Using ODAM

Using ODAM¶

The overall usage scheme of ODAM is shown in the following figure:

The overall usage scheme of ODAM

As input, we have the various data files from the experiment. You can view the data graphically (see Data Explorer) and you can also merge certain files based on common identifiers and then select a sub-part. The output is the file resulting from the query.

The central idea which has been the founding idea of ODAM, is that data producers "just" have to drag and drop their data tables onto a storage space, which depending on the chosen infrastructure can be local (i.e. their Desktop Computer, or a NAS) or remote (virtual disk space). See Installation section.

The central idea is that data producers "just" have to drag and drop their data tables onto a storage space depending on the chosen infrastructure (local, intranet, internet). An API (Application Programming Interface) layer is implemented which allows data handling (data selection and merging)

So simply dropping data files (along with two additional metadata files) on the storage space allows users to access them through web services. This means there is no need for additional configuration on the server. The dataset must first be previously formatted according to precise rules which requires that some good practices be followed and adhered to. See Data collection and preparation section.
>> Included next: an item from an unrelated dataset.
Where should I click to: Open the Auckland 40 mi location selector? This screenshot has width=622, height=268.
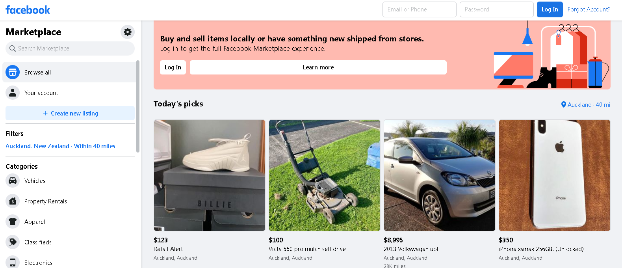[585, 104]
Note: In case of having a remote storage space, the rclone tool might be a good choice. Several other tools or approaches can be used as: WinSCP, rsync, ...

The ODAM software can be deployed at multiple scales (local, intranet, internet), depending on the need and the target community.

Provide Services¶

The ODAM software embeds an API (Application Programming Interface) layer which offers data selection and merging services. It is this API layer that allows interoperability between the different tables and the applications that will be able to use them (See Web API).

With the help of this layer, it opens up a whole ecosystem of potential applications, depending on your needs but also on your skills in the proposed tools.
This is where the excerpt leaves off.